- **Extracted text**:
Postby Brucey » 20 Sep 2019, 1:42pm

the illustration below compares Cd values for shapes of equivalent frontal area. The values are valid between Reynolds numbers of 10000 to one million, so won't apply to every bicycle part/cyclist at cycling speeds.


airflow is in all cases left to right. The shapes on the left (1-11) are rotationally symmetric 3D objects. The ones on the right (12-22) are 2D shapes, i.e. they have the same cross section in the Z dimension (out of the page). Where a dotted line is indicated, this indicates a hollow section, so for example 2) is half of a hollow sphere, whereas 3) is half a solid sphere.

There are many surprises and anomalies even in this simplistic set of test data; for example (comparing 3) and 2) again) a solid half-sphere facing into the breeze is about 10% more draggy than a hollow one; presumably the wake vortex can swirl in a more useful way in the latter case. Note also that a flat disc has the same Cd value as a hemisphere with the flat side facing into the breeze (comparing 7) and 8 ) ).

- **Job A**:
Copy the lines of the records from the one containing "Май (672, 566)" through the one containing "2023 (573, 521)", both included, reproducing them unchanged.

- **Records for this exercise**:
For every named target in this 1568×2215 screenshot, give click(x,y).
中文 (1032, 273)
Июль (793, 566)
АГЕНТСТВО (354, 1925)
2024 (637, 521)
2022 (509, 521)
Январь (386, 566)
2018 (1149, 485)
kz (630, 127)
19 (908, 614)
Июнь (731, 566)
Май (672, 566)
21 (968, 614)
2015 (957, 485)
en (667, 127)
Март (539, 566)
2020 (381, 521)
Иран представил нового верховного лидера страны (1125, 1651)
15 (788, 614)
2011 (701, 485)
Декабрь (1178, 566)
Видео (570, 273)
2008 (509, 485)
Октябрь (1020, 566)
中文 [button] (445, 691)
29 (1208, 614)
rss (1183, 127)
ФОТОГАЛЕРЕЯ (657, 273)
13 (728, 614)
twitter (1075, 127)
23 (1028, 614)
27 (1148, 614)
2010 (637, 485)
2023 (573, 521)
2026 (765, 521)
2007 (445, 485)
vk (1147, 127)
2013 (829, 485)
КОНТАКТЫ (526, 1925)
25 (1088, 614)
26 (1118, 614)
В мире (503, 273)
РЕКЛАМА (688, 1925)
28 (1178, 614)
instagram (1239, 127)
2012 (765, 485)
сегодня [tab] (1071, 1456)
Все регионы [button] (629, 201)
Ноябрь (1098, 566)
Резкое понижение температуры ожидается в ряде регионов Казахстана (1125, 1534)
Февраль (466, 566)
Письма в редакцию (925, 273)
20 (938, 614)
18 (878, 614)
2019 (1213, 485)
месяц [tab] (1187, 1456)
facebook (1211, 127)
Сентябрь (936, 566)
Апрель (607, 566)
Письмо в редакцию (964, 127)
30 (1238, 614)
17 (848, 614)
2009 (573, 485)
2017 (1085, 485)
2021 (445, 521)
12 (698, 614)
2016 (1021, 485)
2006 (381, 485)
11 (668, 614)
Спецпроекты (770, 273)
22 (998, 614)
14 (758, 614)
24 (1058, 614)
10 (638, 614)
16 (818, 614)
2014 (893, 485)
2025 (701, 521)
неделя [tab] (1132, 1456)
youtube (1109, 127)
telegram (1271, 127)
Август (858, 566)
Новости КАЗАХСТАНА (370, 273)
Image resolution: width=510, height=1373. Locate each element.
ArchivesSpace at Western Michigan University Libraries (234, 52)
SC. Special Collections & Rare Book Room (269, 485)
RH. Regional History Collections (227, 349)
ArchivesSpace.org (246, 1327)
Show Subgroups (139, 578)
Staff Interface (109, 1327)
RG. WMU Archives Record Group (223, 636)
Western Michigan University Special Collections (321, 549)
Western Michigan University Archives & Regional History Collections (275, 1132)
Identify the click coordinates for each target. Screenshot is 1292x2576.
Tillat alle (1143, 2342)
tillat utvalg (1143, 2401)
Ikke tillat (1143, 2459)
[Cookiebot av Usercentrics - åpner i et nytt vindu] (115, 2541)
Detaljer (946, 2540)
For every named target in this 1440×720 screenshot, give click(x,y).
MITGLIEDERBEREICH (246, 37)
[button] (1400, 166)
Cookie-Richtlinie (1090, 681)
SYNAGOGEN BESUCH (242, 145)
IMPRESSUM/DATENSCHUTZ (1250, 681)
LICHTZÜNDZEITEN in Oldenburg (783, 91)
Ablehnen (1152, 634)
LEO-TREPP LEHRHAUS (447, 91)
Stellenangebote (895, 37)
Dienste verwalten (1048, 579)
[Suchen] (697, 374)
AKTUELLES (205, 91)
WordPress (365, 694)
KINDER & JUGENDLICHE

- **Job B**:
In the post on drag coefficients, between which Reynolds numbers are the illustrated Cd values valid?

- **Full response A**:
Май (672, 566)
21 (968, 614)
2015 (957, 485)
en (667, 127)
Март (539, 566)
2020 (381, 521)
Иран представил нового верховного лидера страны (1125, 1651)
15 (788, 614)
2011 (701, 485)
Декабрь (1178, 566)
Видео (570, 273)
2008 (509, 485)
Октябрь (1020, 566)
中文 [button] (445, 691)
29 (1208, 614)
rss (1183, 127)
ФОТОГАЛЕРЕЯ (657, 273)
13 (728, 614)
twitter (1075, 127)
23 (1028, 614)
27 (1148, 614)
2010 (637, 485)
2023 (573, 521)

- **Full response B**:
Between Reynolds numbers of 10000 and one million.